Chats with Tats - Jason Les

Jason Les tells CalvinAyre.com’s Tatjana Pasalic what’s it like to play poker against a supercomputer.

Want to know who will win in a poker war between humans and machines? Ask Jason Les.

Last May, the poker pro and three of his friends played 80,000 hands of Heads-up No-Limit Texas Hold’em against Claudico, a computer program created by Carnegie Mellon University, over the course of two weeks.

“At first, we were staying there super late because we were taking too many breaks, like we’re there from 11 a.m. to 3 a.m., and we have to be there the next day at 10 a.m. Well, we can’t do this, so we decided we’re gonna cut out all breaks besides one meal break and we would just do it all day long, every sing day,” Les told CalvinAyre.com. “It was quite a grind to do that. It was pretty brutal.”

Les trailed the supercomputer by $80,482 in the final chip tally, CMU posted on its website. Bjorn Li had an individual chip total of $529,033, while Doug Polk had $213,671 and Dong Kim had $70,491. Those were not their actual winnings, according to the university, which said the four players will be compensated from a prize pot of $100,000 donated by Microsoft Research and Pittsburgh’s Rivers Casino.

For Les, however, it was all about the experience.

“See when I started off, it was really hard for me to disconnect from treating it like a human player cause that’s all I’ve been conditioned to do: whenever I play Heads-up, I play humans.

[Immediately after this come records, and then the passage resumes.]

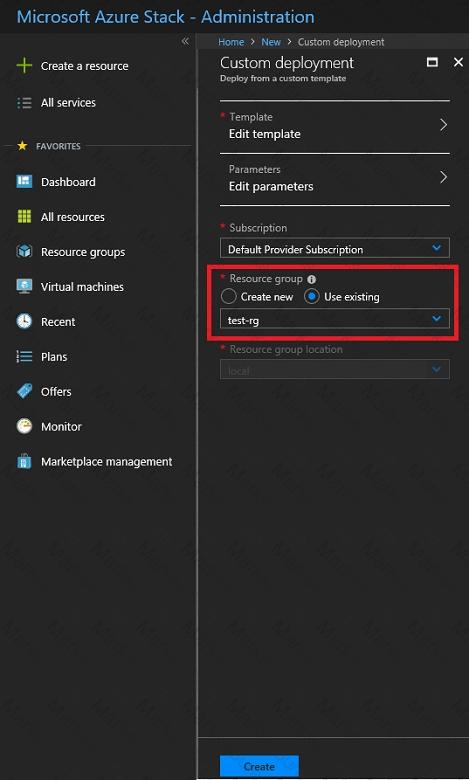Open Edit parameters section

[335, 179]
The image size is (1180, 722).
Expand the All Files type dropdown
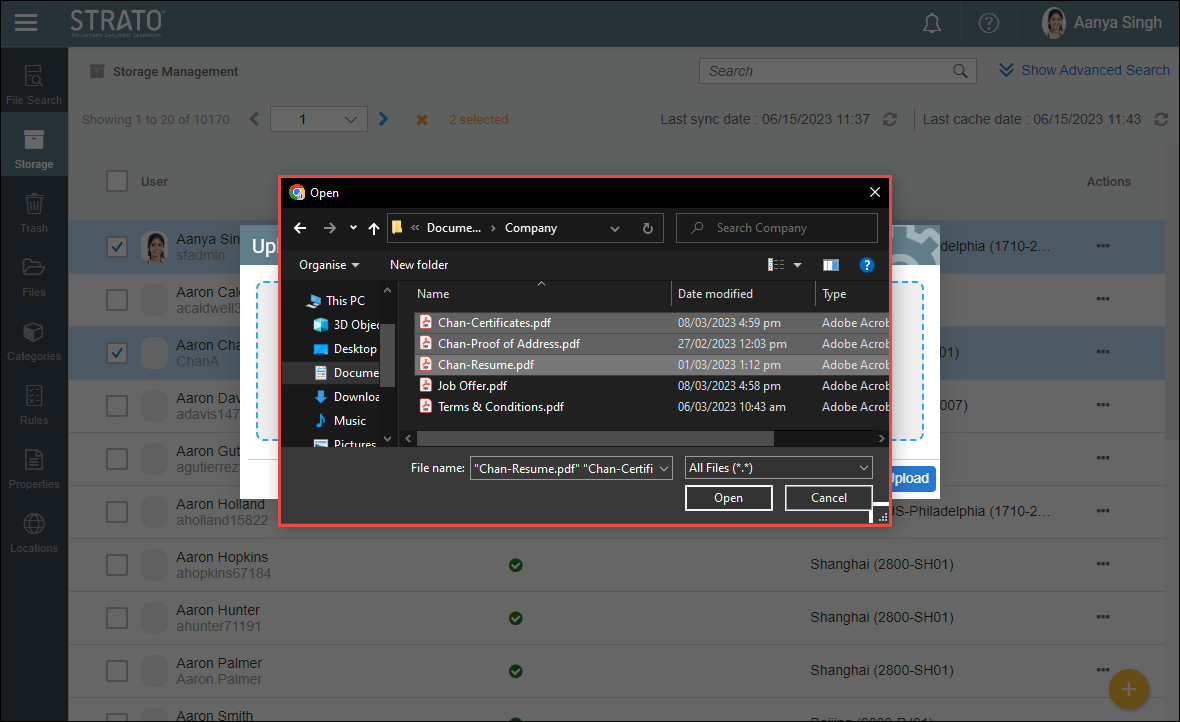coord(778,467)
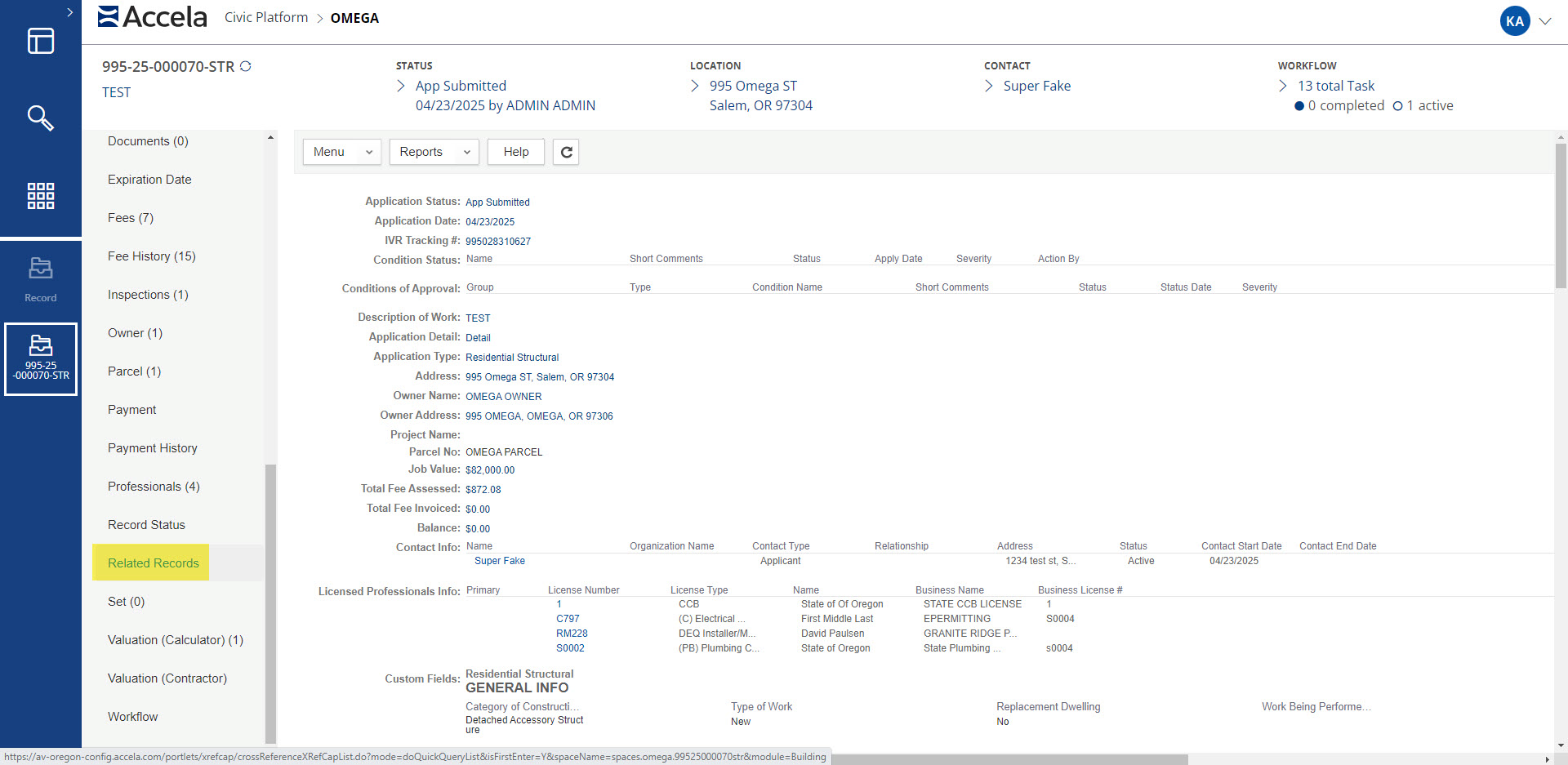Click the Record icon in left sidebar
The image size is (1568, 765).
coord(40,278)
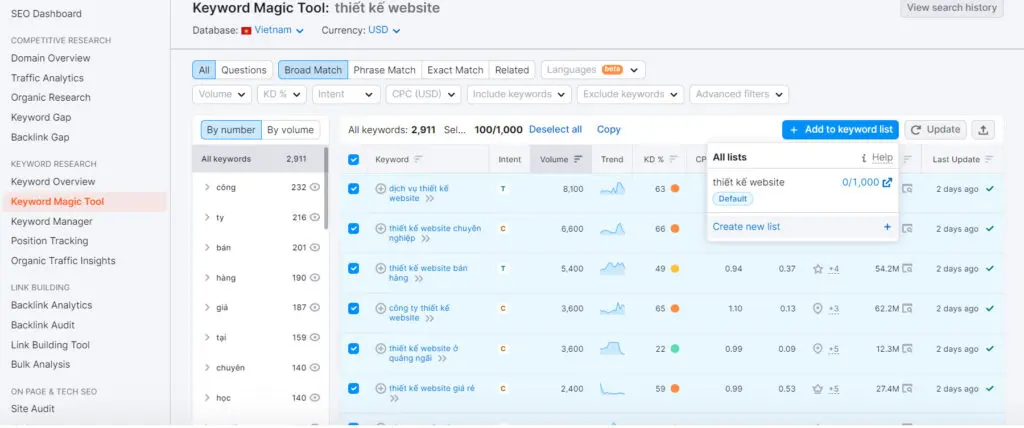This screenshot has height=428, width=1024.
Task: Switch to the Phrase Match tab
Action: point(384,70)
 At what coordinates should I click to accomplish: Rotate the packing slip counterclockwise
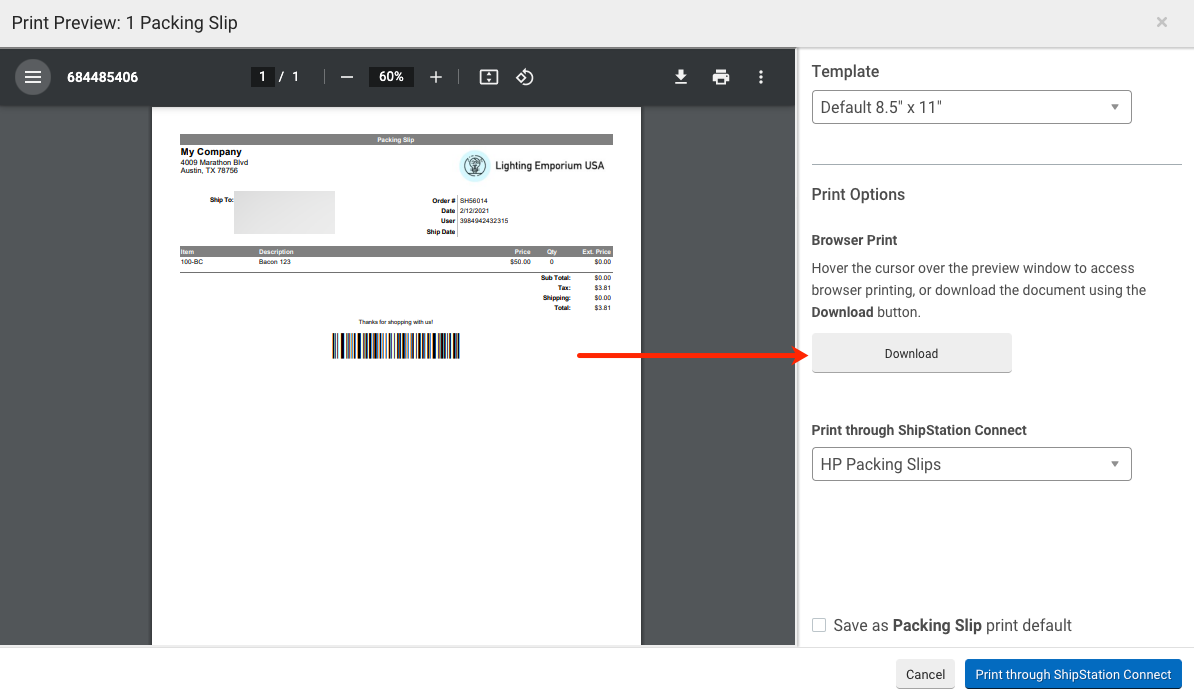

So it was hard for me to let go of that part of the game at first, but once I really understood what was going on, I made like a great turnaround and my results at the end were really good,” he said.

CMU professor Tuomas Sandholm, who led the creation of Claudico, previously said computers have already shown they can outplay humans at a simpler came of Heads-up, but not the far more complicated no-limit version.

Les said it was weird for the team at first, especially since they’re used to playing humans.

“The computer has a strategy it uses that it believes is the best strategy, to not adjust to the way we play. So you could kind of do some pretty ridiculous things and the computer is not gonna sit there and think, ‘Oh, this Jason’s just full of it here,’ in the future so you just kind of get away with stuff from here and there. It was really weird playing someone that is not adjusting to how you play, basically,” he said.

But Les said if given another chance and if the terms are right, then he’ll face off with the AI again.

“I think they do wanna do it again, but learns how to play poker by running a supercomputer. So the more time it has, the more situations it can iterate through and better develop its strategy so it really is a matter of time before it is either better than us or truly too close to call,” he said. “We did some preliminary discussions on the challenge in the future and I think it will happen, but I need to reach some agreements and some terms first before we commit to that grind again. If the terms are right, yeah, I’ll do it again.”